-------- Provided data
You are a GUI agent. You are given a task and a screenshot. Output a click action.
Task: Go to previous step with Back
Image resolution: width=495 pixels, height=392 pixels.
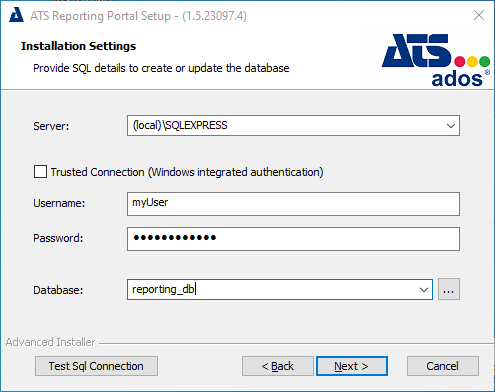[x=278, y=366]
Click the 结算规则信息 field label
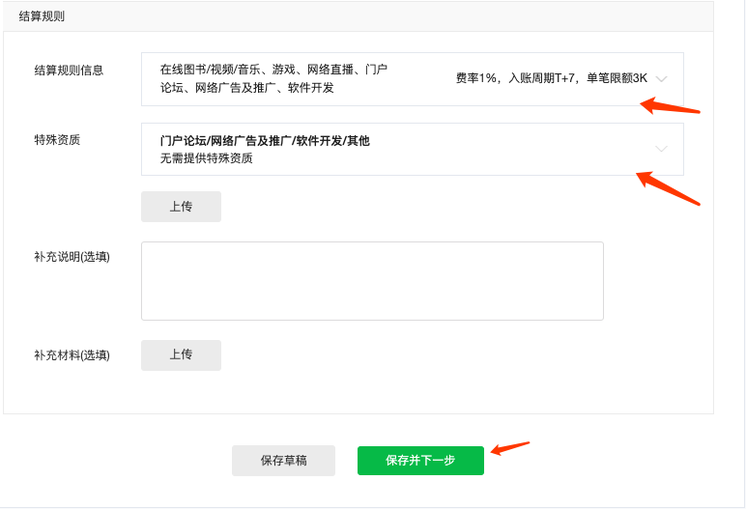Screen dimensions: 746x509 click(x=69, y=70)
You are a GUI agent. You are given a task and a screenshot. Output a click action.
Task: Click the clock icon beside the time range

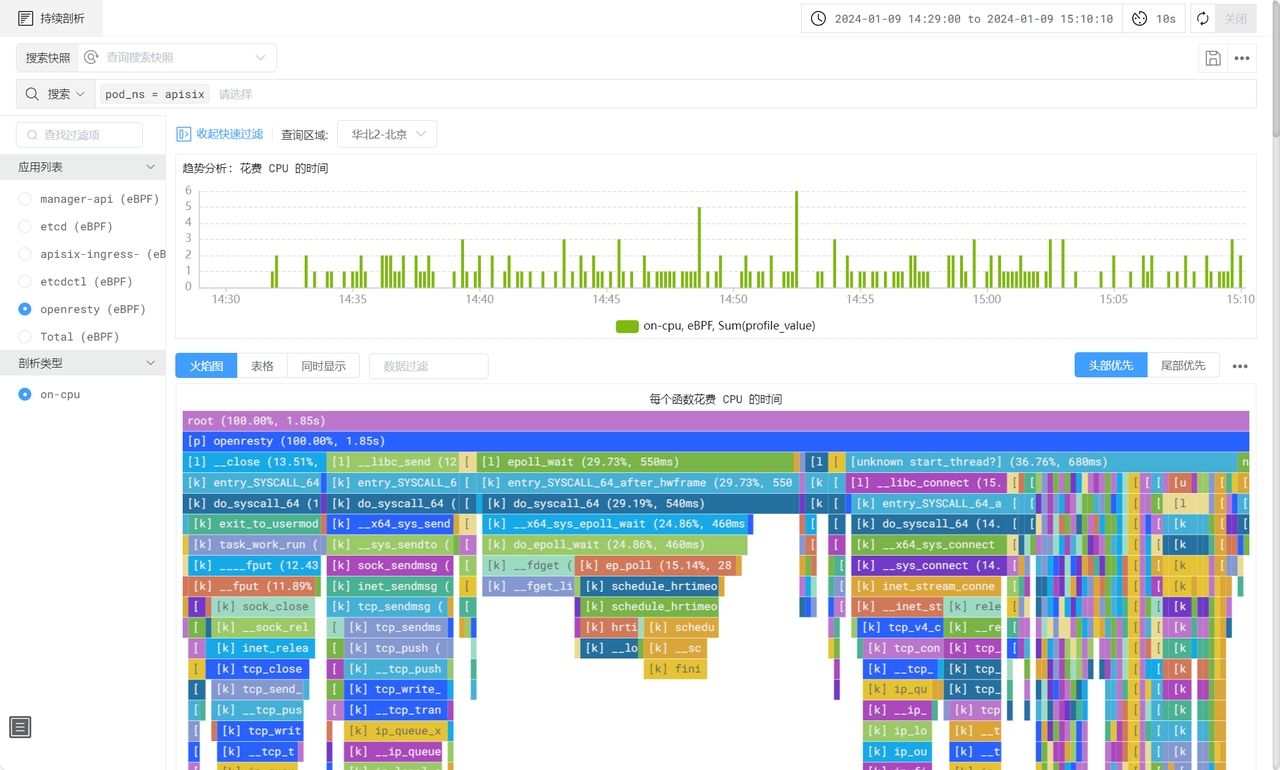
----------------
What you will do: Copy the listing in full and without alteration, omitting every picture.

Your response:
You are a GUI agent. You are given a task and a screenshot. Output a click action.
Task: Go to previous step with Back
Image resolution: width=495 pixels, height=392 pixels.
[x=278, y=366]
Click the 结算规则信息 field label
Screen dimensions: 746x509 click(x=69, y=70)
You are a GUI agent. You are given a task and a screenshot. Output a click action.
Task: Click the clock icon beside the time range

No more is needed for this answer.